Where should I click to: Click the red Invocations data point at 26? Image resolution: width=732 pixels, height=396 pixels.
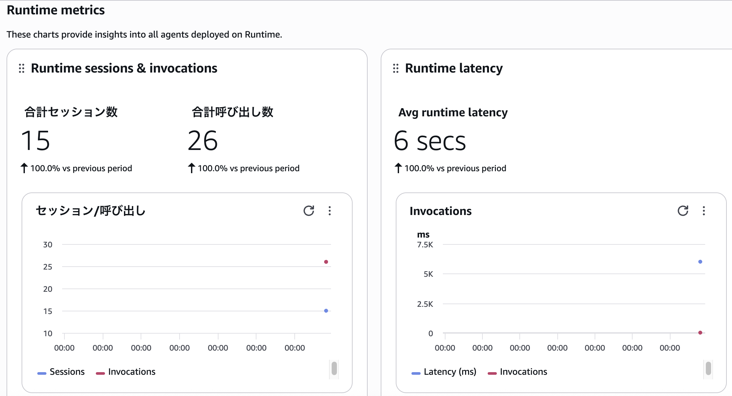[x=326, y=262]
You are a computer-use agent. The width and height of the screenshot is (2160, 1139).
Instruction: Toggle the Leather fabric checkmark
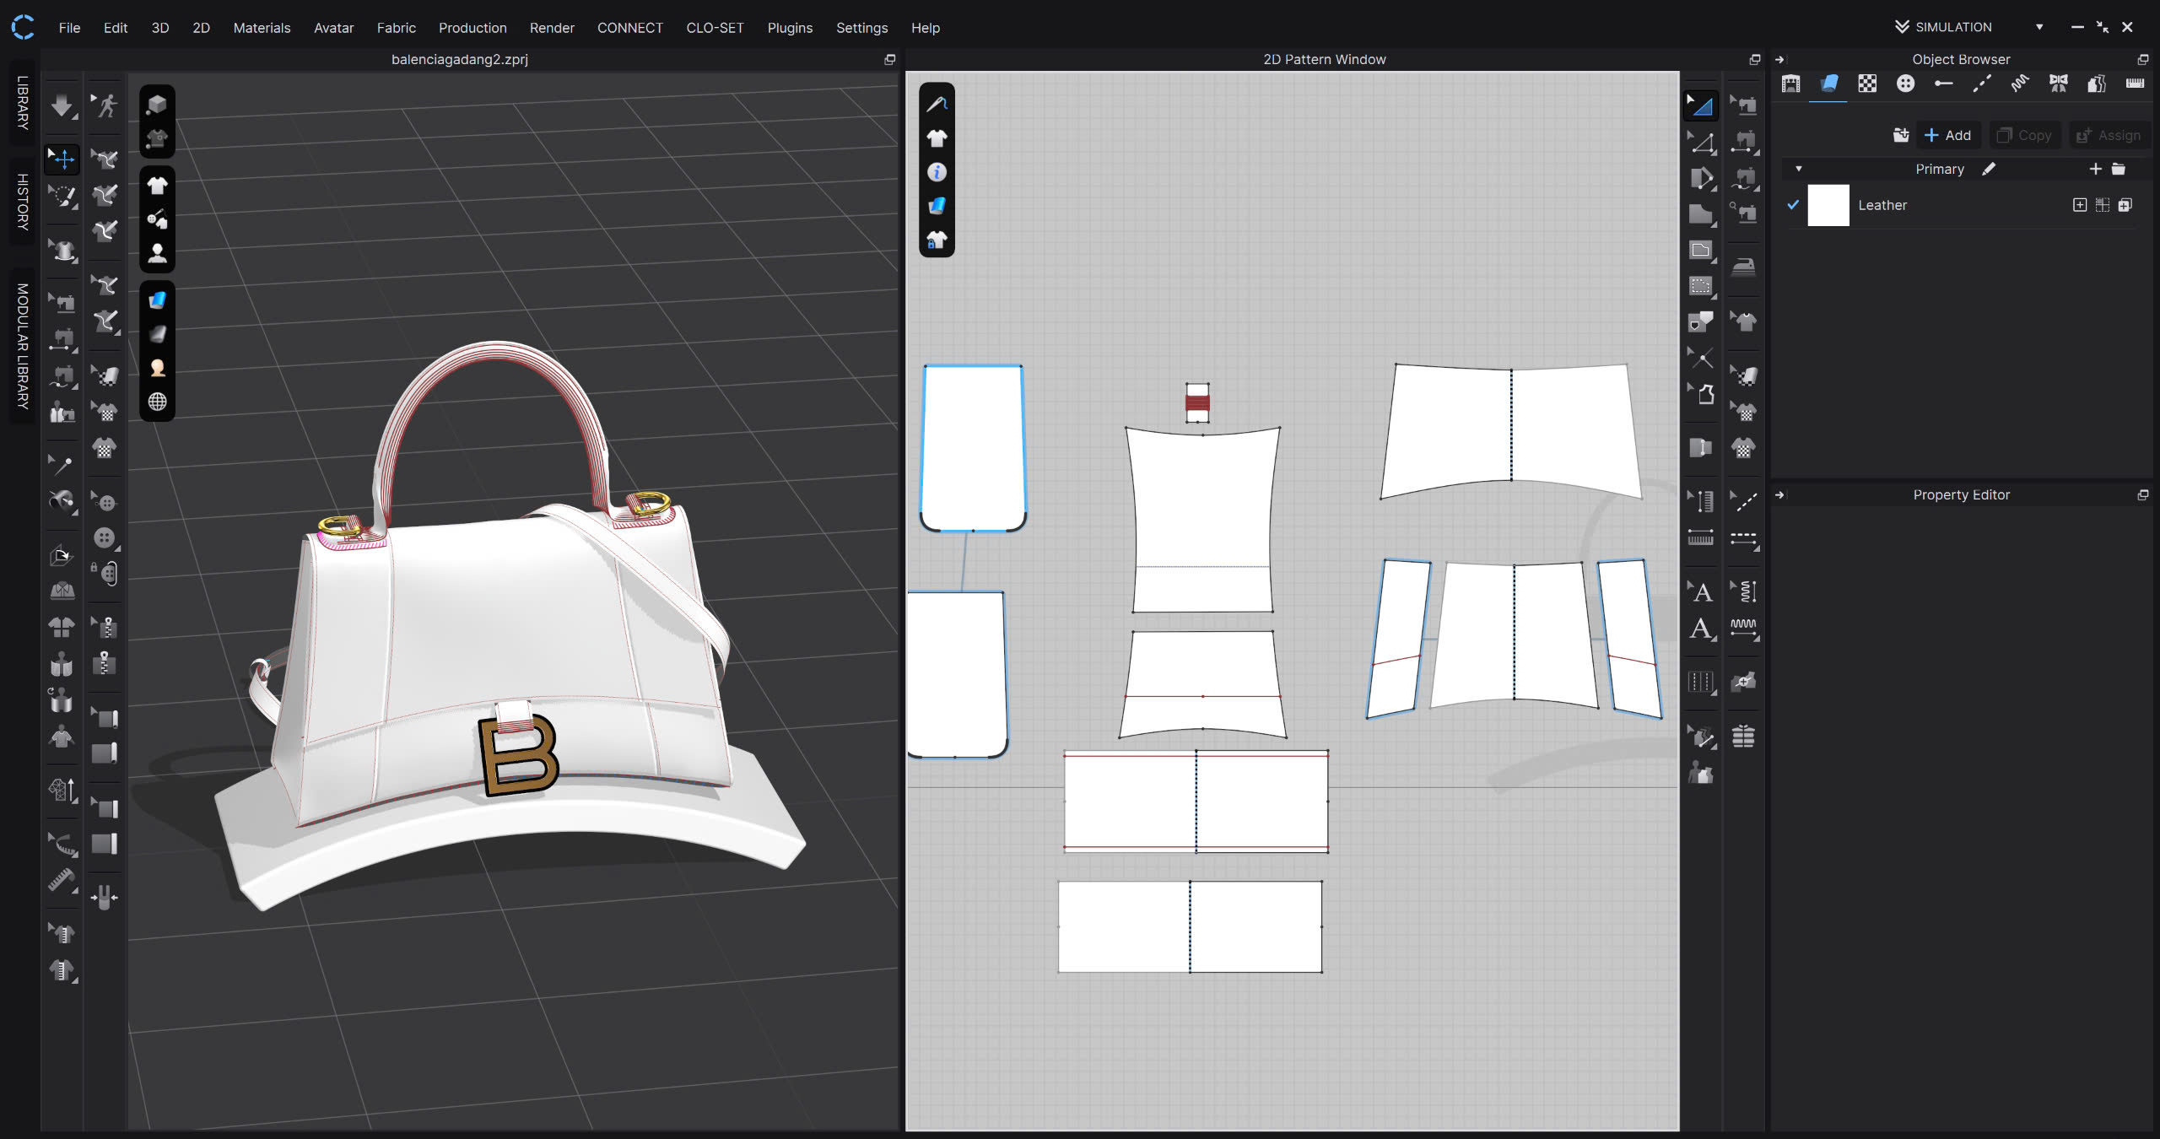click(1793, 204)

• _Assignment_
Exactly as they stand, the entries must be written out again, pictures excluded.

• _Reply to the task_
Where should I click to: Click the red Invocations data point at 26? Image resolution: width=732 pixels, height=396 pixels.
[x=326, y=262]
You are a computer-use agent. The width and height of the screenshot is (2160, 1139).
Instruction: Toggle the Leather fabric checkmark
click(1793, 204)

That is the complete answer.